In effect, during 2018 Belgian trade with Russia fell by 8%. According to the ambassador, a good part of the story was the worsening perception of Russia in Belgium due to two events: the Skripal affair in the spring and the Kerch Straits incident in the autumn. Since he is the spokesman for the Belgian Ministry of Foreign Affairs which has an unequivocal, never questioning view on ‘bad boy’ Russia as Washington, D.C. and fellow Member States of the EU decide, the best he tries to do is to keep open lines of communication with Moscow so that both sides can set out at length what their respective views are on any given issue.
Compared to thinking in Washington, which since 2014 if not before has been hell-bent on totally isolating Russia and cutting all lines of communication, we may say that the role assumed by the Belgian Ambassador to Russia is enlightened even if it is unproductive of change.
In this regard, the ambassador is only doing on a regular basis what the Belgian Prime Minister Charles Michel did a year ago when he paid a visit to Moscow and held lengthy talks with his counterpart Dmitry Medvedev and with President Putin. We are told that relations were cordial on that visit.
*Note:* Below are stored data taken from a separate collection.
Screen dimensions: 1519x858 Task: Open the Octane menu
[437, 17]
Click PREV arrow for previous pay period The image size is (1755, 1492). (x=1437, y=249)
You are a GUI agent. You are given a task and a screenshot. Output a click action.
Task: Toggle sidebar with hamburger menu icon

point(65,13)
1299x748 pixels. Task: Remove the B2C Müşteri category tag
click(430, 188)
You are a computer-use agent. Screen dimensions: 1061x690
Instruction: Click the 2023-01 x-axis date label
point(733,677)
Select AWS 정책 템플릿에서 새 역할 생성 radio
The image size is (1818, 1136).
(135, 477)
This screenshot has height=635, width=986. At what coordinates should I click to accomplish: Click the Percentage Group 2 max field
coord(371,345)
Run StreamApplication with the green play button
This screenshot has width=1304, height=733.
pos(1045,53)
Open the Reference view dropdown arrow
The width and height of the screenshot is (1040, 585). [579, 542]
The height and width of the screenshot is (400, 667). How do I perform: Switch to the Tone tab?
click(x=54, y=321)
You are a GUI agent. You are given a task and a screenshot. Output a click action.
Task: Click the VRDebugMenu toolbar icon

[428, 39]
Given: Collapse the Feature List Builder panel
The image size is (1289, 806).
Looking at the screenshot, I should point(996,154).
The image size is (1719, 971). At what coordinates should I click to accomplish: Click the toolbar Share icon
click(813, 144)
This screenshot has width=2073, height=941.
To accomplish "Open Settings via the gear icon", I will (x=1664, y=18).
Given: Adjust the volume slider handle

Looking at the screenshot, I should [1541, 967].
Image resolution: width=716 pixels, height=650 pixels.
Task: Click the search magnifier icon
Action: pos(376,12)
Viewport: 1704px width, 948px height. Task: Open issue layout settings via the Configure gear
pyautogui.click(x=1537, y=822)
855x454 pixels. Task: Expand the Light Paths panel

But by the nature of the constraints set by Belgian political elites and by the EU, nothing more than briefly improved atmospherics and photo opportunities could result.
Then there was the spring visit to Moscow and St. Petersburg by the mayor of Antwerp, leader of the country’s largest single political party, the NV-A, together with a substantial Flemish business delegation. Here there were concrete commercial topics to be discussed including shared interest in the diamond trade, supplies of Russian petroleum and development of the port of Zeebrugge to receive Russian liquefied natural gas. However, as already mentioned, the impact on actual trade figures was zero due to worsening numbers in other sectors where the ongoing EU sanctions and Russian embargo bite.
Looking to prospects for 2019, the Belgian ambassador to Moscow did not hold back the ugly truth. Everything will depend on what new sanctions the United States decides to impose on Russia. Belgium and the EU will swallow this bitter medicine whole, given the extraterritorial effect of United States legislation and jurisdiction. Not even a whimper of complaint on his part. Nor did I notice any rush of the few business leaders in attendance to ask the ambassador for details during the cocktail.
And so, the activities of the Chamber of Commerce, which has a full agenda of official visits to Russian regions, and hosts the periodic Russian business delegations to Benelux, are form without content. It will take a change in government from the complacent center-right, center-left to the “populist” parties on the left and right fringes which denounce the status quo in foreign policy just as in domestic policy before any real prospect for improved political and commercial relations with the big neighbor to the East can be hoped for.
Gilbert Doctorow is a Brussels-based political analyst. His latest book Does Russia Have a Future? was published in August 2017. Reprinted with permission from his blog.